S’il commence à diffuser ses premières oeuvres en ligne à partir de 2010, c’est sa rencontre avec Joe Kay, co-fondateur du collectif Soulection, qui permettra au jeune Kai Asa Savon Wright (de son vrai nom) de trouver un premier public, notamment via les émissions radio animées par Kay depuis San Diego.
En 2012, Sango décide de mettre à profit les nombreuses heures passées à explorer les archives du web brésilien en réalisant un EP entièrement basé sur des samples et remixes de « baile funk » (ou « funk carioca »), un type de musique électronique dérivé de la Miami Bass très en vogue dans les favelas de Rio depuis les années 80. C’est véritablement avec cet EP, qui revisite un genre très peu connu en dehors du Brésil, que Sango s’attire un premier succès d’estime et une exposition qui, pour la première fois, dépasse l’audience Soulection.
Sango – « The Differences (Reprise) »
La force de ce projet sera également d’alimenter un nombre incalculable de spéculations autour de son auteur que beaucoup pense directement issu des favelas de Rio alors qu’il ne mettra le pied au Brésil pour la première fois qu’en 2014. Un voyage réalisé avec son compère Joe Kay et qui marquera un tournant pour l’artiste qui, à son retour, s’empressera de finir ses études de design graphique afin de se consacrer pleinement à sa carrière musicale.
S’en suit alors une discographie qu’un non initié pourrait considérer comme celle d’un producteur carioca (adjectif signifiant « de Rio » soit dit en passant). Mais, à bien l’écouter, la musique de Sango est en réalité un parfait syncrétisme entre sa culture américaine (le rap en tête) et ses amours conscients pour les sonorités qui enflamment les rues de Lapa, comme l’illustre parfaitement le titre « Agorinha », issu du dernier volet de la désormais trilogie Da Rocinha.
Sango – « Agorinha »
Mais réduire la musique de celui qui tire son nom du héro féminin du manga InuYasha à son interprétation « beat music » du baile funk serait omettre ses talents dans d’autres registres de production. Le rap notamment, pour lequel il a maintes fois fait ses preuves en produisant de très belles choses pour Smino (dont on vous recommande vivant l’album Blkswn) mais aussi avec son compère Waldo, avec qui il a fondé il y a quelques années le collectif NGO, qui regroupe divers artistes de la scène hip-hop de Seattle. Une collaboration que vous avez peut-être eu l’occasion d’entendre sans le savoir par l’intermédiaire du titre « SNS », utilisé par Childish Gambino dans son excellente série Atlanta.

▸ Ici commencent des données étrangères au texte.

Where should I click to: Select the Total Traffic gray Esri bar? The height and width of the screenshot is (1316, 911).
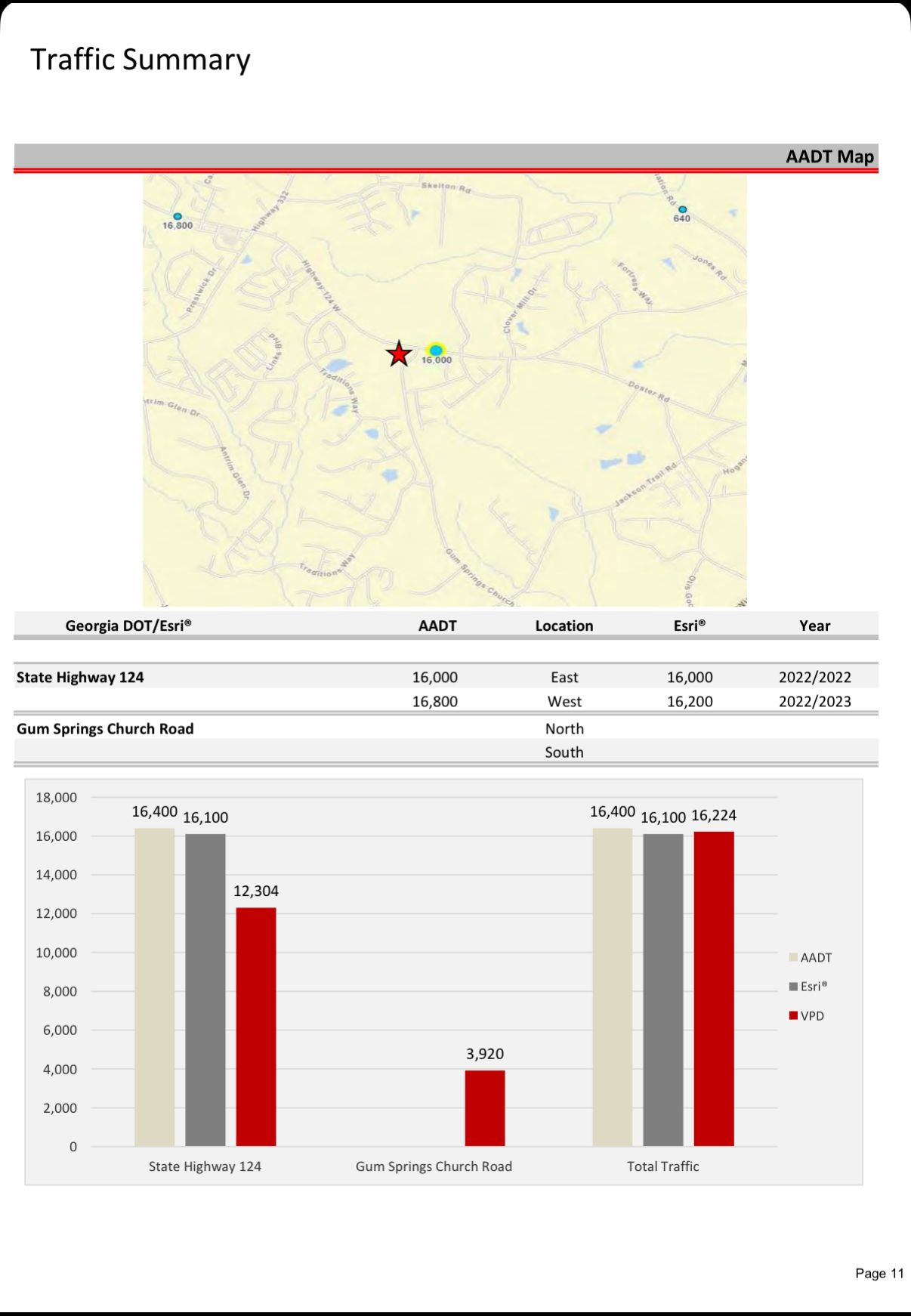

Les productions à la fois deep et mélancoliques de Sango ont également tapé dans l’oeil de plusieurs artistes R&B. Pas étonnant de voir que dès 2014, Sango accompagnait la montée en puissance de futures stars de la pop urbaine telle que Tinashe ou encore Bryson Tiller. Dans un registre similaire, il enregistrait en 2016 l’album Hours Spent Loving You avec le chanteur Xavier Omar. Un projet estampillé Soulection qui semble avoir ouvert la voie a toute une nouvelle scène R&B puisant allègrement dans les sonorités trap et beat music pour donner une seconde jeunesse à un genre qui avait perdu de sa splendeur.
A la différence de nombreux beatmakers de sa génération, Sango considère que la production et le mix vont de pair. Un atout qui lui a permis de faire décoller sa carrière avec plus de facilité lorsqu’il a fallu aller défendre ses premiers projets dans les clubs de New York, Londres, Paris ou Tokyo. Si comme nous, vous avez eu la chance de voir le producteur de Seattle aux platines, vous avez certainement constaté que le jeune homme savait manier une foule. Une capacité dont il a su tirer profit en collectionnant depuis près de trois ans des shows aux quatre coins du monde aux côtés de son pote Kaytranada ou encore du français Stwo.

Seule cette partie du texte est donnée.